By FRANK CORSOE
It was one of those basic quarantine questions you get asked every time you are experiencing a time out from life due to a worldwide crisis. Hardly ever. So when my wife asked me this question, there was a measure of curiosity, but also the aha moment that she gets me and is reading my mind.
Now that’s concerning and potentially dangerous. “If you could go back and watch one player in the history of the Phils, who would it be?”
She has earned the right to ask the question ever since I wanted to add this to our nuptials, “if the Phils are ever in a world series, I will be there.”
And just last year around this time we were in Denver watching the series with the Rockies. We have seen the Phils in Chicago, Milwaukee, Detroit, Cleveland, Cincinnati, Pittsburgh, and of course, Philly.

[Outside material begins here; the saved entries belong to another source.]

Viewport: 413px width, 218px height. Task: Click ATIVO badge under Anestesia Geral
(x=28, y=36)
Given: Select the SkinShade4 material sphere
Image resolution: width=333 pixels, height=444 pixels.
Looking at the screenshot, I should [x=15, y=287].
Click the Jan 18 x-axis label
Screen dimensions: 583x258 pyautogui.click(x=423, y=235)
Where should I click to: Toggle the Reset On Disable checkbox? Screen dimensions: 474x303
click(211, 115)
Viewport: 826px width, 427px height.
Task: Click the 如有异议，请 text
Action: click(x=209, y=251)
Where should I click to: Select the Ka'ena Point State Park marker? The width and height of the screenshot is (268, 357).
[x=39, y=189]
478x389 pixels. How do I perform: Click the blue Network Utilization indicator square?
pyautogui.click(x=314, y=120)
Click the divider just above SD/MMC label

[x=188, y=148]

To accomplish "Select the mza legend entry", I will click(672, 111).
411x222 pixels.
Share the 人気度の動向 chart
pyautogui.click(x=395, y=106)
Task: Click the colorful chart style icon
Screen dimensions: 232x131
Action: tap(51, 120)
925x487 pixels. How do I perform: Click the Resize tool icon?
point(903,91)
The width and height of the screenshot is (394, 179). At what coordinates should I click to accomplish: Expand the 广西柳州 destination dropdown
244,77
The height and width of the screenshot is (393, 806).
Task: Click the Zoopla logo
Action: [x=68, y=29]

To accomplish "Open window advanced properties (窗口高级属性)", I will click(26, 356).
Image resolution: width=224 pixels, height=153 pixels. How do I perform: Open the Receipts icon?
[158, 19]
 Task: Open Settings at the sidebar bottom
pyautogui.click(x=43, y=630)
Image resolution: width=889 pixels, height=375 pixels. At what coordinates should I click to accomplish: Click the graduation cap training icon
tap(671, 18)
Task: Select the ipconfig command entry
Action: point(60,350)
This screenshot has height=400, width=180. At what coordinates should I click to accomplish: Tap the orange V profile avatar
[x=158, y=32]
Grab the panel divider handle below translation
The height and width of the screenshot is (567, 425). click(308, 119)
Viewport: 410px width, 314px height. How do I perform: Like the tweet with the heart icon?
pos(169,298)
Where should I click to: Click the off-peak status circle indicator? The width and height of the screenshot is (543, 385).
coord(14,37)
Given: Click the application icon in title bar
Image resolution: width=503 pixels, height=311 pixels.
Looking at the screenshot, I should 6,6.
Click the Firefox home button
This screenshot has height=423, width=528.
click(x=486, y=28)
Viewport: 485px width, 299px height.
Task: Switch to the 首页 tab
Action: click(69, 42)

Caught off guard by the question, I said “I saw Richie Ashburn, Robin Roberts, Dick Allen, Jim Bunning, Chris Short, Johnny Callison, Rick Wise, Steve Carlton, Mike Schmidt, Greg Luzinski, Larry Bowa, Pete Rose and continued to name Cole Hamels, Jimmy Rollins, Chase Utley, and Ryan Howard.”
“Stop,” she said. “Who is the player you HAVEN’T seen play that you wished you would have seen play? This is a simple question.”
But it’s a complex answer.
My pitcher would-be Hall of Famer Grover Cleveland Alexander who had 90 career shutouts and was 190-91 with the Phils from 1911-1917, was traded away and retired as Phillie in 1930. “So, it’s Alexander, right?”
“No. It’s a coin-toss between Ed Delehanty or Chuck Klein.”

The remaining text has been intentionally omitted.